Replacing an unreliable CD-changer with an easy-to-use media server
by Shane Pearson
The company I work for was using an old CD changer for their Music-on-Hold system.
Some issues with this were:
- Music was limited to 5 CD’s
- To exclude/include songs, compilations would need to be burned
- Unit did not always play well with compilations on CDR’s
- Staff required physical access to our main computer room to change music
- Could not be maintained out of hours without attending site
- Difference in volume between CD’s would need normalisation performed and output to a CDR
- The high dynamic range of CD audio meant music would often be too soft or too loud over the phone
- Non-solid state CD changer eventually became unreliable, being unable to change or play CD’s
I was asked to find a cheap MP3 player, which could reliably play indefinitely and from an external power source.
I did not like this option, as it would mean that the Music-on-Hold service would need to stop when the music is periodically changed, in order to get access to the device to remove the old music and add new music. With some devices, docking for permanent power meant that access via USB for management was not possible. Also, managing via USB meant that music playback would stop.
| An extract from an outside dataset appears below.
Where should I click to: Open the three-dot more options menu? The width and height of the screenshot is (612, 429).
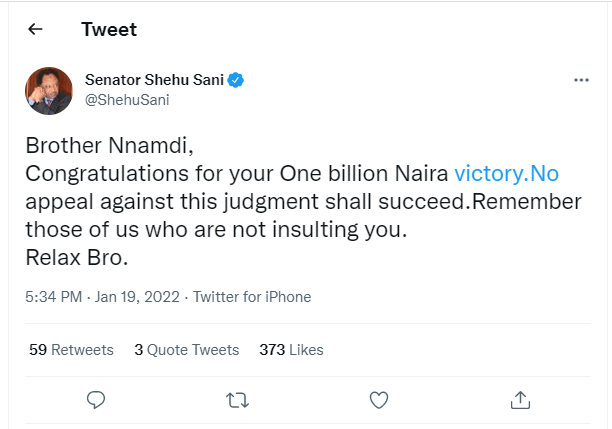[x=581, y=80]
Looking through PBX forums I found only one MP3 player being recommended as being able to play in a constant loop and from external power, but that particular player is no longer being made and has long term reliability issues. Apparently many players crash after a long while, which I guess typically does not get noticed by users because most people don’t tend to listen to their MP3 players looping for weeks or months on end.
We tried a Windows XP desktop, just looping through music, but eventually it would just stop playing and require a reboot. It was also power hungry with a full user desktop and monitor, as compared with the 3-5 Watts of a little ALIX 3.
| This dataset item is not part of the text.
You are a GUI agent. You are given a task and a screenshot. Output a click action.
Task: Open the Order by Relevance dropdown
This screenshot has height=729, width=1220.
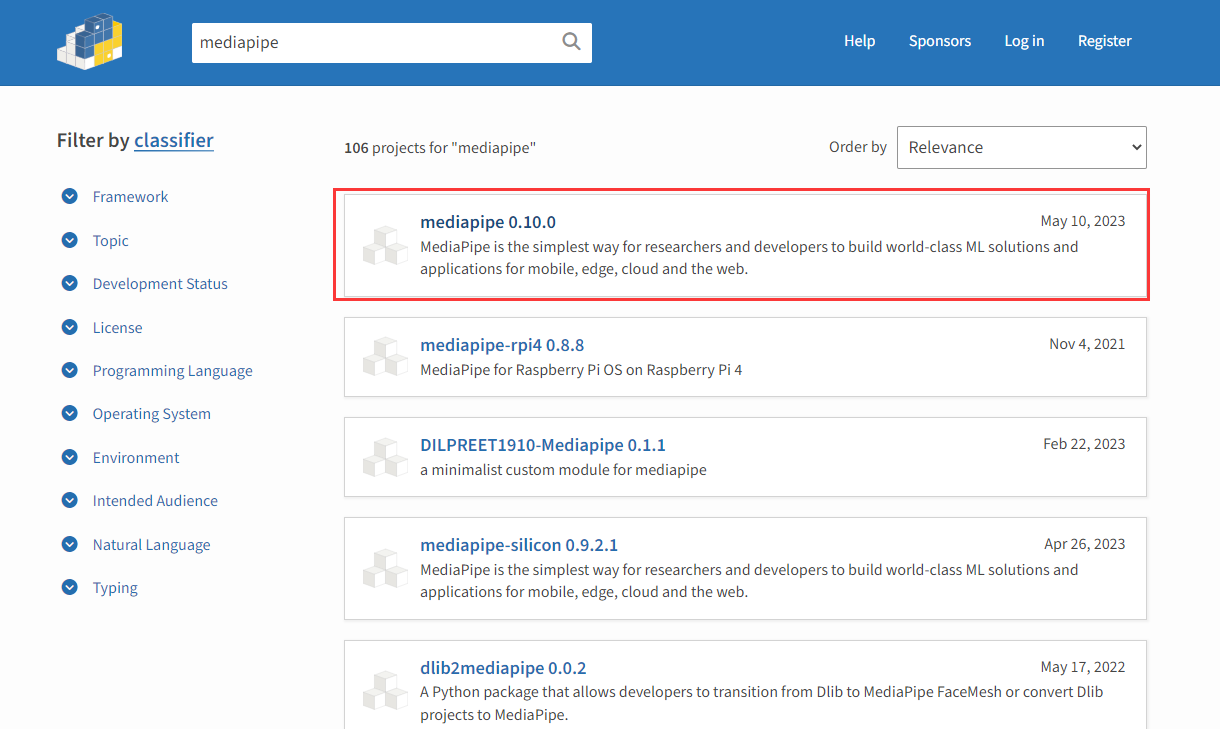click(x=1021, y=147)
I looked at commercially available solid state Music-on-Hold systems, but they were expensive in their thousands and did not look to be providing anything I could not whip up with an audio capable ALIX 3, which is about ten times cheaper.
So I chose an ALIX 3 with VGA, since the unit with VGA comes with audio in and out.
I’m using the ALIX 3 as follows:
- Running OpenBSD for OS
- Using mpg123 for audio playback
- Using Samba for music management via the network
- Added a little scripting to play music found in a network accessible MoH directory
- Music looped endlessly
Removing old music and replacing with new does of course allow for playing the new music once the old has finished playing from the mpg123 buffer. OpenBSD’s aucat audio server is used to eliminate audio clicking which can be heard between songs without aucat, when it seems the audio device is disabled then enabled each time.
With aucat the audio device is constantly used and therefore no clicking is heard. Under OpenBSD’s audio mixer control (mixerctl), the audio output for the ALIX 3 is “outputs.hp” (head phones). The output and volume of which can be unmuted and set at boot time within /etc/mixerctl.conf.
I pre-built some classical music MP3’s, limiting their dynamic range to improve audio quality through telephones and converting them to mono to save disk space, through SoX. I performed this externally on a Linux desktop, but I plan to incorporate this into the ALIX, with “Pre-Processed” and “Post-Processed” directories, so that all anyone need do is paste regular MP3’s into the “Pre-” directory to have the ALIX process what it finds there into files to the “Post-” directory, converting to mono, compressing dynamic range and normalising volume, to be more appropriate for playing within the limitations of telephone systems.
What’s great about this solution:
- Much cheaper than buying a ready made unit
- Has proven to be reliable, playing for more than a year now
- Audio quality is great, volume just needs to be set to not over-drive the audio input of our phone system
- Can be managed without requiring physical access to our main computer room
- Can be managed remotely out of hours if need be, or for our Perth and Melbourne office units, if and when we decide to deploy this for them
- Was fun to put together!
In the future, I’d like use a Soekris net6501 to build a remote site sniffing box, so that I can sniff the networks of our remote sites for troubleshooting, at full Gigabit speed, with analysis performed either remotely on the net6501, or by downloading the sniffed .pcap files out of hours across our much slower MPLS links, which I would not want to otherwise saturate during business hours.